Vitafibra, a unique health fiber, plays an essential role in the battle against E.coli diarrhea
Weaning is a stressful event in the life of piglets and often coincides with impaired gut health. Enterotoxigenic E.coli F4 is associated with post-weaning diarrhea in piglets. The initial step of an E.coli infection is to attach to host-specific receptors present on the enterocytes. In doing so, the immune response is initiated. To prevent attachment of E.coli to the gut wall and inhibit overstimulation of the immune receptors, the R&D team of the Royal Agrifirm Group has developed a health fiber, called Vitafibra.
Vitafibra works via two different pathways. First, the attachment of E.coli to the gut wall is impeded through agglutination. This means Vitafibra will bind to the fimbriae of pathogenic bacteria, making them unable to attach to the intestinal wall. Second, the receptors on the gut wall are blocked by Vitafibra, so the immune receptors are not overstimulated.
The dual mode of action by Vitafibra is shown in two in vitro tests. First, an in vitro test was performed to demonstrate the agglutination potential of Vitafibra on E.coli F4 utilizing a light microscope and image processing (Fig. 1).
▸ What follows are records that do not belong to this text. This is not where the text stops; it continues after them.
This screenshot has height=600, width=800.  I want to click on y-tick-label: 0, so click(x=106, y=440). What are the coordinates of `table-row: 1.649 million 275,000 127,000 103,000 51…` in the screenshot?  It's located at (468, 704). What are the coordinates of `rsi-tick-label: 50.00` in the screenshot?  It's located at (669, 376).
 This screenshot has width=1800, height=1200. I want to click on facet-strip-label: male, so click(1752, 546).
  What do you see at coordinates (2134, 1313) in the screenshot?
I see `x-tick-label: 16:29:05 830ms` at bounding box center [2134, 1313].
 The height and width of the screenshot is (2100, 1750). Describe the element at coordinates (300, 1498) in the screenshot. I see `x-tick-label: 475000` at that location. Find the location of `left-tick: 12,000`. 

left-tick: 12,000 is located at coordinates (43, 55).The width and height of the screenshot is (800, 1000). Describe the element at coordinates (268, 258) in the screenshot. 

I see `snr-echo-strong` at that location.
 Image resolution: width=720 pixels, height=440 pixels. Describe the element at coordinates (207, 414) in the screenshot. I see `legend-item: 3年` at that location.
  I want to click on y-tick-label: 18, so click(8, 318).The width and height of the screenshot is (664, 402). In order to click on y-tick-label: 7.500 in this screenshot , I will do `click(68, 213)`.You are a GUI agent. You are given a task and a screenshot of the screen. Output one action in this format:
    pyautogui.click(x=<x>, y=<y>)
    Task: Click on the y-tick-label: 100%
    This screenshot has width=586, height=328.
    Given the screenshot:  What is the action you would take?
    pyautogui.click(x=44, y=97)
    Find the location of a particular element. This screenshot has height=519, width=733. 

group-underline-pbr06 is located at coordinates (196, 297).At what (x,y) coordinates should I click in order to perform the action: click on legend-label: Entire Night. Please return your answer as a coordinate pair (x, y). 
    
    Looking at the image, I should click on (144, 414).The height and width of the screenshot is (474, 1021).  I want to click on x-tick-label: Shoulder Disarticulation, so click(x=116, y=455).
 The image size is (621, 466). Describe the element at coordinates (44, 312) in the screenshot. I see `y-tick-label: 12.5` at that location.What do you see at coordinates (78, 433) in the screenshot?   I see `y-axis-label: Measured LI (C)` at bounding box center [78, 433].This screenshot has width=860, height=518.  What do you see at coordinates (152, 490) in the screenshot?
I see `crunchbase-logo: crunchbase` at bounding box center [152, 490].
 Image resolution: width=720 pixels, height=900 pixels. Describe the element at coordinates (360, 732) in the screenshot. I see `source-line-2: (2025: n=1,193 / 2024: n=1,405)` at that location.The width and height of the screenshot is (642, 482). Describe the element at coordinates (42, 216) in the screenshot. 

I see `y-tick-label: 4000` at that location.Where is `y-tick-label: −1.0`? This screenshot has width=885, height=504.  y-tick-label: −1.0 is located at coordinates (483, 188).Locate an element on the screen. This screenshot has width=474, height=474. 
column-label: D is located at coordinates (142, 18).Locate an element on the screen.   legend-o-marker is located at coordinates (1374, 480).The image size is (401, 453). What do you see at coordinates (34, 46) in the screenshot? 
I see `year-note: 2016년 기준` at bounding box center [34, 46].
Second, an in vitro test was performed to study the effect of Vitafibra on the prevention of overstimulation of the immune receptors, by actively blocking these receptors. To study the blocking capacity of Vitafibra, the HEK-BlueTM TLR cell-based assays were used (Invivogen, Toulouse, France). These HEK-BlueTM cells are known to express Soluble Embryonic Alkaline Phosphatase (SEAP) in response to stimulation of the TLR-specific agonist and activation of the NF-ĸB pathway. The expression of SEAP can then be quantified by measuring colorimetric changes after the addition of Quanti-blue.
HEK-BlueTM cells were cultured in DMEM culture media (Lonza, Basel, Switzerland) and seeded at 500,000 cells/ml in 96-well plates at 100 μl/well. Cells were allowed to grow overnight. The following day, inhibition of TLR was studied by pretreating HEK-Blue™ cells with Vitafibra (1 mg/ml) for 1 h, followed by treatment with LPS being a TLR agonist. Culture medium was included as a negative control, whereas LPS was included as a positive control. When the cells were exposed to LPS, these cells secreted SEAP. The activity of SEAP converts the pink QUANTI-Blue substrate to blue which could be quantified using an ELISA plate reader. The addition of Vitafibra resulted in a 10-fold decrease in the secretion of SEAP, meaning that Vitafibra resulted in less activation of the NF-ĸB pathway as compared to the positive control group without Vitafibra, and is thus an effective blocker of the immune receptor (Fig. 2).
Additionally, the mode of action of Vitafibra was studied in an in vivo piglet trial. Weaned piglets (n=10 per treatment) were fed a weaner diet with or without 2 kg/ton Vitafibra. On day 14, after weaning, small intestinal tissue was sampled to measure the attachment of E.coli to the intestinal wall. Also, to determine the amount of E.coli present, samples samples of the intestinal content were taken from the ileum, caecum and colon. Finally fecal samples were taken to measure myeloperoxidase (MPO), which is a specific marker of neutrophil activity, as an indicator for intestinal inflammation.
Beneficial effects of Vitafibra on the prevention of E.coli attachment to the gut wall were observed. Adding 2 kg/ton Vitafibra to the piglet diet decreased the attachment of E.coli on the small intestinal wall by 85%. Also, the E.coli presence in the intestinal content was decreased by adding Vitafibra to the diet. In the content of the ileum, caecum, and colon, a reduction in E.coli was observed at 89%, 94%, and 86% respectively (Fig. 3). These in vitro test results confirm Vitafibra does agglutinate with E.coli to prevent adhesion to the enterocytes, reduced adherence typically characterizes fewer replications of E.coli. Moreover, less presence of E.coli in the intestinal content will implicate less shedding by the piglets. Furthermore, the MPO concentration in the feces was decreased by 49%, indicating lower intestinal inflammation when Vitafibra was added to the piglet diet after weaning.
These beneficial effects on gut health were translated in better piglet performance and health. Adding Vitafibra to the weaner diet improved the feed conversion ratio by 17% and resulted in better fecal consistency. To conclude, Vitafibra reduces the risk of pathogen overgrowth by capturing E.coli bacteria and by blocking immune receptors, resulting in less inflammation and better piglet performance. This makes Vitafibra a successful part of the Aim for Zero 4 in 1 concept in the battle against E.coli diarrhea and supports the piglet in a smooth weaning transition.